Em grupos, num só coro,
a mesma ideologia, corpos e rostos expostos à mercê da própria sorte. Essa
costumava ser a imagem de muitos protestos reivindicativos que transformaram o
rumo da história do Brasil. Com o advento da tecnologia, houve uma
significativa mudança. Agora, no conforto de casa, podemos alardear nossos
questionamentos com apenas um clique, assinando, curtindo e compartilhando
petições diversas. De fato, tanto a antiga quanto a atual deveriam surtir o
mesmo afeito, desde que fossem realizadas de forma consciente e responsável.
Lamentavelmente, não é isso que vem acontecendo. Não deixamos de reivindicar
nossos direitos, (isso é bom), mas o sonho revolucionário que impulsionava as
transformações da coletividade já não existe mais. Em seu lugar pairam, de um
lado, o comodismo e a passividade de uma sociedade acostumada a aguardar e não
a cobrar. E, do outro, líderes e grupos sócio e politicamente bem organizados,
que tiram vantagem da carência do povo. Com isso, protela-se a resolução de
temas antagônicos, os quais insistem em desmascarar a verdadeira face atrasada
do país.
Quem não se lembra da
Tropicália? Para os mais esquecidos, tratava-se de um movimento cultural sobre
a influência das vanguardas e da musicalidade pop-rock, tanto nacional quanto
estrangeira, e que tinha como perspectiva questionar artisticamente a postura
do regime militar no final da década de 1960. Vários artistas, através das
artes plásticas, do cinema e da música, (esta última com destaque para Caetano
Veloso), esboçaram suas reivindicações e sofreram à duras penas o dissabor de
afrontar a nossa “pátria mãe gentil”. Isso resultou em prisões, extradições,
pancadas e até mortes, mas a sociedade da época encontrava nas adversidades a
válvula para enfrentar toda e qualquer opressão exercida pela camada dominante
e, assim, ser ouvida. Nesse sentido, o impeachment do ex-presidente do Brasil,
Fernando Collor, poderia ser pontuado como outro grande momento onde a
coletividade do povo se fez presente em prol de uma real transformação social.

#### Dados fornecidos:

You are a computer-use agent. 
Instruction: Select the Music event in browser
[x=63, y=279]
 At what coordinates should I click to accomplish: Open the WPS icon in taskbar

#### Enunciado:
Indique se cada afirmação a seguir concorda com o trecho sobre protestos, respondendo sim ou não e citando literalmente as palavras do trecho que decidem a resposta.
1. A Tropicália questionou a postura do regime militar no final da década de 1960.
2. O sonho revolucionário ainda impulsiona as transformações da coletividade.
3. O impeachment de Fernando Collor é apresentado como um momento de presença coletiva do povo.
A listagem não tem relação com o trecho sobre protestos.

#### Resultado:
1. Sim: "tinha como perspectiva questionar artisticamente a postura do regime militar no final da década de 1960"
2. Não: "o sonho revolucionário que impulsionava as transformações da coletividade já não existe mais"
3. Sim: "o impeachment do ex-presidente do Brasil, Fernando Collor, poderia ser pontuado como outro grande momento onde a coletividade do povo se fez presente"